▶ **Text section**
☆ ☆ ☆ ☆ ☆ ☆ ☆

ReasonFlux-PRM

Code | Paper

We introduce ReasonFlux-PRM, a trajectory-aware process reward model (PRM) explicitly designed to evaluate the trajectory-response type of reasoning traces. ReasonFlux-PRM incorporates both step-level and trajectory-level supervision, enabling fine-grained reward assignment aligned with structured chain-of-thought data. ReasonFlux-PRM is able to support both offline and online reward supervision, by selecting high-quality training data for model distillation, providing dense process-level rewards for policy optimization during reinforcement learning, and enabling reward-guided test-time scaling.

☆ ☆ ☆ ☆ ☆ ☆ ☆

▶ **Information supplied**
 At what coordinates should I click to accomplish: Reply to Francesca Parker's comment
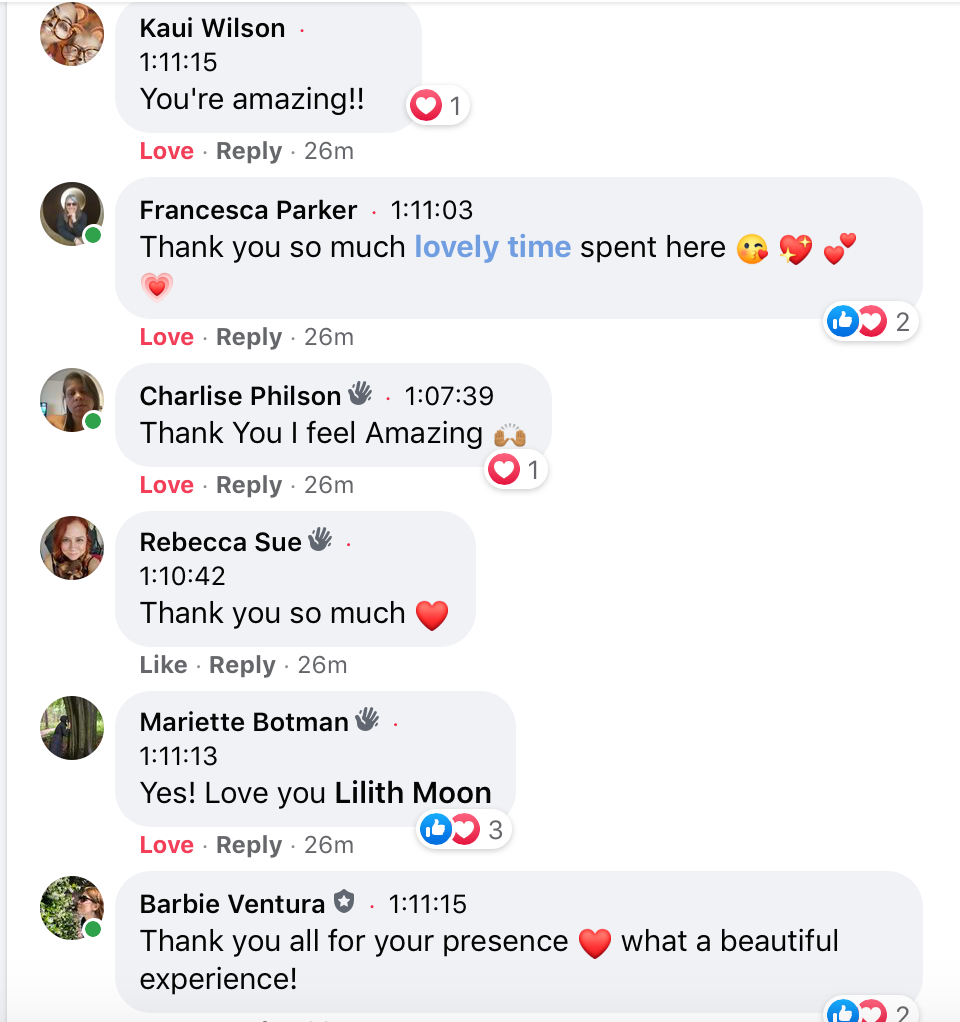[249, 337]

☆ ☆ ☆ ☆ ☆ ☆ ☆

▶ **What is required**
From the ReasonFlux-PRM text, list each way the model supports offline and online reward supervision.

▶ **Final answer**
- Selecting high-quality training data for model distillation
- Providing dense process-level rewards for policy optimization during reinforcement learning
- Enabling reward-guided test-time scaling